In this webinar, we will explore some of the scientific themes to have emerged from the beginnings of a new era of exploration, look forward to what may be coming and discuss the opportunities and approaches that Europe is taking to be a part of what’s coming next. Join on 5 March 2018, 14:00 GMT / 15:00 CET: “Back to the Moon” with James Carpenter, European Space Agency (ESA). Register and send your questions https://goo.gl/forms/zcE7muAVoxEHk4Vo1
As Apollo and Luna programmes in the USA and the Soviet Union drew to a close an era in Solar System exploration came to an end. The Moon remained unvisited for decades and a pervasive idea took hold; that we’d “been there, done that”; that we’d learned that there was to learn, the Moon had given us what it had to offer and the tit was time to focus on other things and other destinations.
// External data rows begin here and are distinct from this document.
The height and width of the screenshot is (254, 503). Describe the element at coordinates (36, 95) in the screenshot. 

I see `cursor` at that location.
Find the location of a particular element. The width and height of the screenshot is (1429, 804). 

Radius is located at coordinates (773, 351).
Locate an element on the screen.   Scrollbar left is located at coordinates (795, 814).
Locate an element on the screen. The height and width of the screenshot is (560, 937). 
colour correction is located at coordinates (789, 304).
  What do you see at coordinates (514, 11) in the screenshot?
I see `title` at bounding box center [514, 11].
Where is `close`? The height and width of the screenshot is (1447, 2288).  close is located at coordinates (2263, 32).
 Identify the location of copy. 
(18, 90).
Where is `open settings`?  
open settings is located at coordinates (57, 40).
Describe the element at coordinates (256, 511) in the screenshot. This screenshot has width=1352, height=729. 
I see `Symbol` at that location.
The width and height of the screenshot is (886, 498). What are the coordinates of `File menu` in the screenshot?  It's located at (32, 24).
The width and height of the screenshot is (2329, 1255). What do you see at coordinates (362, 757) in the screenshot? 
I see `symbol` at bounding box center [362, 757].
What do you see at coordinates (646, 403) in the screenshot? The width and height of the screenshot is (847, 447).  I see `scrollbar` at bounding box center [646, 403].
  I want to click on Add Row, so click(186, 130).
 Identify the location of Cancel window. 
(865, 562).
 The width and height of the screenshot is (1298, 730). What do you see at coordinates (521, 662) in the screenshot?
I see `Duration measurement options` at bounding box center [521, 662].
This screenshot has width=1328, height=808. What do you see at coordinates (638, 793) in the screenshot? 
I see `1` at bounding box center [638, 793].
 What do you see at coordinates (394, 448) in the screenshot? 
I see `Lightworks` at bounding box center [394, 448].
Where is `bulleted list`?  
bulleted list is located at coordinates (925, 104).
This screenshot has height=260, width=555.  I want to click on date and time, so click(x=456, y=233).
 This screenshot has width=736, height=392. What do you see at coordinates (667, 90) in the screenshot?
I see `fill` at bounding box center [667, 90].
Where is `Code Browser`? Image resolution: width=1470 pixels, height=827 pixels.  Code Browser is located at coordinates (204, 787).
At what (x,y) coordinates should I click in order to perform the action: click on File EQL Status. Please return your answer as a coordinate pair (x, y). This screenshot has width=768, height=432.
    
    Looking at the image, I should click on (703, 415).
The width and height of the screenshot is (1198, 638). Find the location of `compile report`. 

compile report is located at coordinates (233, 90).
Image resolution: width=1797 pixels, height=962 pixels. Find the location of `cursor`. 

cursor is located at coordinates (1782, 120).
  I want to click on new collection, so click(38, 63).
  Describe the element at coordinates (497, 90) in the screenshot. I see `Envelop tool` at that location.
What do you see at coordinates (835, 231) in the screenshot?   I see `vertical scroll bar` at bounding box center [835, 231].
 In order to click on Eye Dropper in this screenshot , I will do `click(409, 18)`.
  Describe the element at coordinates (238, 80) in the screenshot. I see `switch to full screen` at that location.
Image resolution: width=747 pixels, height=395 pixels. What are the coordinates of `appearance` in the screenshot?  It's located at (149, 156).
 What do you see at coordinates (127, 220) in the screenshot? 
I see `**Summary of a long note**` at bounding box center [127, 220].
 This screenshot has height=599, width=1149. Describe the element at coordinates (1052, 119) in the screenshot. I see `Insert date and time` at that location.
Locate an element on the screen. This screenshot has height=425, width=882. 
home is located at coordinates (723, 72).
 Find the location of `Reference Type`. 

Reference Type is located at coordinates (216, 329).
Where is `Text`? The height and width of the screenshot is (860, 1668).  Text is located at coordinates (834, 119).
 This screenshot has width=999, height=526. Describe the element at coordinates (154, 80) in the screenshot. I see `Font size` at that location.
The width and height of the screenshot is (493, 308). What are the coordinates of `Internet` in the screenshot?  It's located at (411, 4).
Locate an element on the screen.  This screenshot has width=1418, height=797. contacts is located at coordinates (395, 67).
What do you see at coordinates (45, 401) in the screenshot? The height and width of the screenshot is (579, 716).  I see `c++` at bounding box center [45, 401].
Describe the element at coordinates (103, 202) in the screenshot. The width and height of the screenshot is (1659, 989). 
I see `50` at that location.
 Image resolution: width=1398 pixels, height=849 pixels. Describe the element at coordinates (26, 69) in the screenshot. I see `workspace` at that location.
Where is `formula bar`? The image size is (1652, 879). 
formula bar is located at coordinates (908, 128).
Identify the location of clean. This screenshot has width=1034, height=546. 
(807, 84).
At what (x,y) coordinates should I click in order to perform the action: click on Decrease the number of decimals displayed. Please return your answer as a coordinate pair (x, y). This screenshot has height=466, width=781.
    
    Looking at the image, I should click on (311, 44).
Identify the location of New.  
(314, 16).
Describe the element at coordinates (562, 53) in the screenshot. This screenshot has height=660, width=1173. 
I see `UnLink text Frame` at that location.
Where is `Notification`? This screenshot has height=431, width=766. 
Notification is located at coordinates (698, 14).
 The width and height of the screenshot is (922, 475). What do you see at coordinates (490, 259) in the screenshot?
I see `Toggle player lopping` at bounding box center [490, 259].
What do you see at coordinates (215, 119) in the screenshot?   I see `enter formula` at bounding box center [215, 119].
In recent years, however, there has been a renaissance in lunar exploration as new missions from orbit and a fresh look at lunar samples has shown us that we have barely scratched the surface and that the scientific riches of the Moon are yet to be discovered or understood.
It has also become evident that if humans are ever to become a space-faring species, able to live and work in space and harness the full opportunities that it offers then the Moon is the only place we can begin to learn how to do it. With this in mind, the agencies of the world and the private sector are collectively recognising that returning to the Moon is essential.